## [EXERCISE BRIEF]
Whatever the listing holds, output it without alteration.

## [GIVEN DATA]

--- START ---

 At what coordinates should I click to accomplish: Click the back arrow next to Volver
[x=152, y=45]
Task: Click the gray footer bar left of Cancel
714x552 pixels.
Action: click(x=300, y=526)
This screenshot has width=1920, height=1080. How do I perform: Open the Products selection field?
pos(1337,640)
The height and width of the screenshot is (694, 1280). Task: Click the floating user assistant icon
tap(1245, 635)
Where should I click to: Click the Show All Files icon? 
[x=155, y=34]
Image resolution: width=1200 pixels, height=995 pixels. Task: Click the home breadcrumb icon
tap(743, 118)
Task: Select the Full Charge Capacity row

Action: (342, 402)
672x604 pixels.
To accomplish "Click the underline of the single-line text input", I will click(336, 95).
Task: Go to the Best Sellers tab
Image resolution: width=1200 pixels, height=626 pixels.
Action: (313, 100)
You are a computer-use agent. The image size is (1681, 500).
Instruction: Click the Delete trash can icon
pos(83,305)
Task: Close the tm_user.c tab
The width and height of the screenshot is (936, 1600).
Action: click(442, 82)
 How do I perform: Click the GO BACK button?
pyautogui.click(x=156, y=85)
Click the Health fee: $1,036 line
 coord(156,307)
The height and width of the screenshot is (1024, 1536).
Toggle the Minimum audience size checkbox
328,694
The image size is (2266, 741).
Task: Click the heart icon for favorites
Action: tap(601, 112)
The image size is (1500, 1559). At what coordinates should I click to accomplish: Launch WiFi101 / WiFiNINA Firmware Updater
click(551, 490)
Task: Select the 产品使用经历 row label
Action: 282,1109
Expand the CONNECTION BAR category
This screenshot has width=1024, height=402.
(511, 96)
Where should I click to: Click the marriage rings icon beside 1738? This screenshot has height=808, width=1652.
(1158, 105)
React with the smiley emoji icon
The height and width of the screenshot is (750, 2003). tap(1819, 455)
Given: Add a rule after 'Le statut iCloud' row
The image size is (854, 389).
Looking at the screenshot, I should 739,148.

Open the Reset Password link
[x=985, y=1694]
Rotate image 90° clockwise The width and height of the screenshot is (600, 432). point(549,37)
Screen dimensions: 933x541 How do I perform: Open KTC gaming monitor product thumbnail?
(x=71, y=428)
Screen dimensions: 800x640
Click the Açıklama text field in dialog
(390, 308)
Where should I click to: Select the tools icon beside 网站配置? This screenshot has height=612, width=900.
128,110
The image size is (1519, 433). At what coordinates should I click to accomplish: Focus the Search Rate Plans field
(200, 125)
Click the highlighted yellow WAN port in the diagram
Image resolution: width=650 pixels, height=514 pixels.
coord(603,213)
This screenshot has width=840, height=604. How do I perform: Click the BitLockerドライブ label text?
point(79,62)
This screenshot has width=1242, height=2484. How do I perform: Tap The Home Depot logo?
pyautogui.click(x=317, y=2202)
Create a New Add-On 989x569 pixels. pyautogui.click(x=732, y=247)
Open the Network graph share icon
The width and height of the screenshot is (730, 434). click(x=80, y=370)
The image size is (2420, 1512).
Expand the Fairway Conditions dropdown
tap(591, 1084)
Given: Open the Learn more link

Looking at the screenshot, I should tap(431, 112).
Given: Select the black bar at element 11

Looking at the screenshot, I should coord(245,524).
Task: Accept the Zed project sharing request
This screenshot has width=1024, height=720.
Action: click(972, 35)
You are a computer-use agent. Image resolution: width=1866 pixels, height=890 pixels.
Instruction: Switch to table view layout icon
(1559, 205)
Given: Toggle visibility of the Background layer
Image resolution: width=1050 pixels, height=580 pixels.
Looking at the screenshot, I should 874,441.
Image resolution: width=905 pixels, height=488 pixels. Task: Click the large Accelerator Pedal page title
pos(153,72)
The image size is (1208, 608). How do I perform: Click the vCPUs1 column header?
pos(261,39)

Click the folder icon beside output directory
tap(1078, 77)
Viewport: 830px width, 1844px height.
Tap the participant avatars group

--- END ---

## [REPLY]
 At what coordinates should I click to accomplish: Click the back arrow next to Volver
[x=152, y=45]
Task: Click the gray footer bar left of Cancel
714x552 pixels.
Action: click(x=300, y=526)
This screenshot has width=1920, height=1080. How do I perform: Open the Products selection field?
pos(1337,640)
The height and width of the screenshot is (694, 1280). Task: Click the floating user assistant icon
tap(1245, 635)
Where should I click to: Click the Show All Files icon? 
[x=155, y=34]
Image resolution: width=1200 pixels, height=995 pixels. Task: Click the home breadcrumb icon
tap(743, 118)
Task: Select the Full Charge Capacity row

Action: (342, 402)
672x604 pixels.
To accomplish "Click the underline of the single-line text input", I will click(336, 95).
Task: Go to the Best Sellers tab
Image resolution: width=1200 pixels, height=626 pixels.
Action: (313, 100)
You are a computer-use agent. The image size is (1681, 500).
Instruction: Click the Delete trash can icon
pos(83,305)
Task: Close the tm_user.c tab
The width and height of the screenshot is (936, 1600).
Action: click(442, 82)
 How do I perform: Click the GO BACK button?
pyautogui.click(x=156, y=85)
Click the Health fee: $1,036 line
 coord(156,307)
The height and width of the screenshot is (1024, 1536).
Toggle the Minimum audience size checkbox
328,694
The image size is (2266, 741).
Task: Click the heart icon for favorites
Action: tap(601, 112)
The image size is (1500, 1559). At what coordinates should I click to accomplish: Launch WiFi101 / WiFiNINA Firmware Updater
click(551, 490)
Task: Select the 产品使用经历 row label
Action: 282,1109
Expand the CONNECTION BAR category
This screenshot has width=1024, height=402.
(511, 96)
Where should I click to: Click the marriage rings icon beside 1738? This screenshot has height=808, width=1652.
(1158, 105)
React with the smiley emoji icon
The height and width of the screenshot is (750, 2003). tap(1819, 455)
Given: Add a rule after 'Le statut iCloud' row
The image size is (854, 389).
Looking at the screenshot, I should 739,148.

Open the Reset Password link
[x=985, y=1694]
Rotate image 90° clockwise The width and height of the screenshot is (600, 432). point(549,37)
Screen dimensions: 933x541 How do I perform: Open KTC gaming monitor product thumbnail?
(x=71, y=428)
Screen dimensions: 800x640
Click the Açıklama text field in dialog
(390, 308)
Where should I click to: Select the tools icon beside 网站配置? This screenshot has height=612, width=900.
128,110
The image size is (1519, 433). At what coordinates should I click to accomplish: Focus the Search Rate Plans field
(200, 125)
Click the highlighted yellow WAN port in the diagram
Image resolution: width=650 pixels, height=514 pixels.
coord(603,213)
This screenshot has width=840, height=604. How do I perform: Click the BitLockerドライブ label text?
point(79,62)
This screenshot has width=1242, height=2484. How do I perform: Tap The Home Depot logo?
pyautogui.click(x=317, y=2202)
Create a New Add-On 989x569 pixels. pyautogui.click(x=732, y=247)
Open the Network graph share icon
The width and height of the screenshot is (730, 434). click(x=80, y=370)
The image size is (2420, 1512).
Expand the Fairway Conditions dropdown
tap(591, 1084)
Given: Open the Learn more link

Looking at the screenshot, I should tap(431, 112).
Given: Select the black bar at element 11

Looking at the screenshot, I should coord(245,524).
Task: Accept the Zed project sharing request
This screenshot has width=1024, height=720.
Action: click(972, 35)
You are a computer-use agent. Image resolution: width=1866 pixels, height=890 pixels.
Instruction: Switch to table view layout icon
(1559, 205)
Given: Toggle visibility of the Background layer
Image resolution: width=1050 pixels, height=580 pixels.
Looking at the screenshot, I should 874,441.
Image resolution: width=905 pixels, height=488 pixels. Task: Click the large Accelerator Pedal page title
pos(153,72)
The image size is (1208, 608). How do I perform: Click the vCPUs1 column header?
pos(261,39)

Click the folder icon beside output directory
tap(1078, 77)
Viewport: 830px width, 1844px height.
Tap the participant avatars group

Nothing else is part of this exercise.